Figure 7. The 21.5 kDa Plasmin-generated FasL is Pro-apoptotic.

(A) The presence of the 21.5 kDa sFasL plasmin-generated fragment was detected by immunoprecipitation and Western blot analysis with an anti-FasL antibody in the CM of HBMEC treated as indicated on top.

(B) HBMEC were transfected with a pcDNA plasmid containing either a WT FasL or a mu FasL. Stable transfected cells were selected and re-transfected with a PAI-1 siRNA or a control siRNA and tested for apoptosis by FACS analysis after 72 hr. The data represent the means (± SD) of triplicate samples (* p< 0.05).

(C) Cells treated as described in (B) were examined for the presence of cleaved PARP by Western blot analysis.

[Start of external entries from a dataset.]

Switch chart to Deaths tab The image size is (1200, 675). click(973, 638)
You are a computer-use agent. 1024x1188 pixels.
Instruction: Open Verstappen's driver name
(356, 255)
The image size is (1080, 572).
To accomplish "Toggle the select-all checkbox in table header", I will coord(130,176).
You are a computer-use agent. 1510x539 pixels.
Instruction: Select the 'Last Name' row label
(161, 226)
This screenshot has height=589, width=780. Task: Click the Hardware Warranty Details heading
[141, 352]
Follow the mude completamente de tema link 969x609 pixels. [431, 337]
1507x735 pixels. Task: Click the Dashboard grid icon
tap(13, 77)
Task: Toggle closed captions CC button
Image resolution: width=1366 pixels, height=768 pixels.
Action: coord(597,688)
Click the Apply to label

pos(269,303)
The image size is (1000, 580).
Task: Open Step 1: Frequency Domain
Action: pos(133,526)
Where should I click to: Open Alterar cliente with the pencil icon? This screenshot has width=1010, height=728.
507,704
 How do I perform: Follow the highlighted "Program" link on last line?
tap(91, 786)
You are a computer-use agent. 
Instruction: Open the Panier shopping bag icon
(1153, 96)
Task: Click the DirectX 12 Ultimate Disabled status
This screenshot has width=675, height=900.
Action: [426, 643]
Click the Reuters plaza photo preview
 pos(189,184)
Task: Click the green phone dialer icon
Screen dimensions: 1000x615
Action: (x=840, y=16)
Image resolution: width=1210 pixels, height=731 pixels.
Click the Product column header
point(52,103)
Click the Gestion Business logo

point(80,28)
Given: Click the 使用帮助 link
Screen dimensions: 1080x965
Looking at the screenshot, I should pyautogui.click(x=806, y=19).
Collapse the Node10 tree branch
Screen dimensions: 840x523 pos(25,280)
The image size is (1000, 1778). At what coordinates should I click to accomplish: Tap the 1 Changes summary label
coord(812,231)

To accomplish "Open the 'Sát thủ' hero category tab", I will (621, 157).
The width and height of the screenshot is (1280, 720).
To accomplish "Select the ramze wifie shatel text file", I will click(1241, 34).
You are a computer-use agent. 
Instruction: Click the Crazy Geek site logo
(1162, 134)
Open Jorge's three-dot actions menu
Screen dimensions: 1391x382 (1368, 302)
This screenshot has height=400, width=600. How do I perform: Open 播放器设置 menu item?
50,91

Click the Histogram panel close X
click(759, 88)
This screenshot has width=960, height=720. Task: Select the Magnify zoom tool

(D) The recombinant 6xHisLys¹⁴⁵FasL protein that corresponds to the 21.5 kDa plasmin-generated FasL obtained as shown in supplemental data Figure 2C was added at indicated concentrations to HBMEC for 48 hr and the percentage of apoptotic cells was measured by flow cytometry. An anti-Fas antibody (ZB4) was added at 500 ng/ml. The data represent the means (±SD) from triplicate samples (** p<0.005).